We've been down this road before. If you take the idle rpm, the displacement, and the typical air/fuel ratio, you should be able to calculate more or less what the fuel consumption would be.
What it comes down too? Idle for X amount of time vs. Start up enrichment and use of electric causes higher idle. It's all theory but the one I like is, if 5 mins of idle is enough to prevent another start cycle, then that is worth it. More than 5 mins of idle wastes gas, money.
Not hardly, you're not operating at 100% VE at idle. In fact, the throttle is nearly completely closed, so very little of the "displacement" is actually displaced when the engine is idling.
Not hardly, you're not operating at 100% VE at idle. In fact, the throttle is nearly completely closed, so very little of the "displacement" is actually displaced when the engine is idling.
nate
It is an estimate. The cylinders will be displaced by the piston no matter what, so that is not totally correct. If you can figure out how much gasoline has to enter each cylinder to keep the thing running, then you can estimate an idling fuel consumption.

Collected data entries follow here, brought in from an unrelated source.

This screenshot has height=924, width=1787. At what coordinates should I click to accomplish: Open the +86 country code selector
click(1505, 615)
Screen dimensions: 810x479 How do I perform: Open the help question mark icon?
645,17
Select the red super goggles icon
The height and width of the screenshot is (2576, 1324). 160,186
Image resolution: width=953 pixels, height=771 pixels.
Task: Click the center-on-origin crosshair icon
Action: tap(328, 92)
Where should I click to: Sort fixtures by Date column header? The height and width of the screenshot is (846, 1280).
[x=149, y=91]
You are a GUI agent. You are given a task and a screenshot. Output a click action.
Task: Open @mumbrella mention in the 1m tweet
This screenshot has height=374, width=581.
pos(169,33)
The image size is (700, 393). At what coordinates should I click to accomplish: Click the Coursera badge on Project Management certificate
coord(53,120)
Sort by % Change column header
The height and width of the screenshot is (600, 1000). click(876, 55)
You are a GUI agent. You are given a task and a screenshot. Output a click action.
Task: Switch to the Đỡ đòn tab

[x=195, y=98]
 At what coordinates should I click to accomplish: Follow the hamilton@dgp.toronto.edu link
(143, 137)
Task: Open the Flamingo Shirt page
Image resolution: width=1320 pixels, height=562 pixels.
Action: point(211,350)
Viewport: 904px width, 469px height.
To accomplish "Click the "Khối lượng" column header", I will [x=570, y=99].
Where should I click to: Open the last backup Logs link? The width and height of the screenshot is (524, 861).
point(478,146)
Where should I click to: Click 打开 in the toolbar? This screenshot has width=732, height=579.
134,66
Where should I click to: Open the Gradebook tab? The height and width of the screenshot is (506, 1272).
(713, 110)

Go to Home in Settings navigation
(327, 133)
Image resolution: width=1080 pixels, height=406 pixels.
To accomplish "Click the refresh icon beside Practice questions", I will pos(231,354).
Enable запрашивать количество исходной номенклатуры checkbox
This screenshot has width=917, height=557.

Better still would be to use a calibrated fuel cylinder and measure it.
So you're saying a car burns fuel ten or twenty times as fast cruising as it does at idle?
I guess we are assuming a warm engine.
Actually my question is motivated by my rather poor gas mileage. A few times I warmed the car while idling to diagnose the cooling system. I was wondering if it hurt my measured gas mileage much. There might have been an hour of idling in those few warmups over a week when I burned maybe six gallons and drove 90 miles, all on the highway.
If you idled it for an hour, it definitely made a significant impact on your mileage. You don't say what your normal highway mileage is on this car, but its a good bet that much idling halved it or worse.
My usage of 6 gallons was say half a dozen 10-20 mile trips (total 90 miles, all at about 60 mph) plus about three warmups at idle, the warmups probably totaling not more than an hour.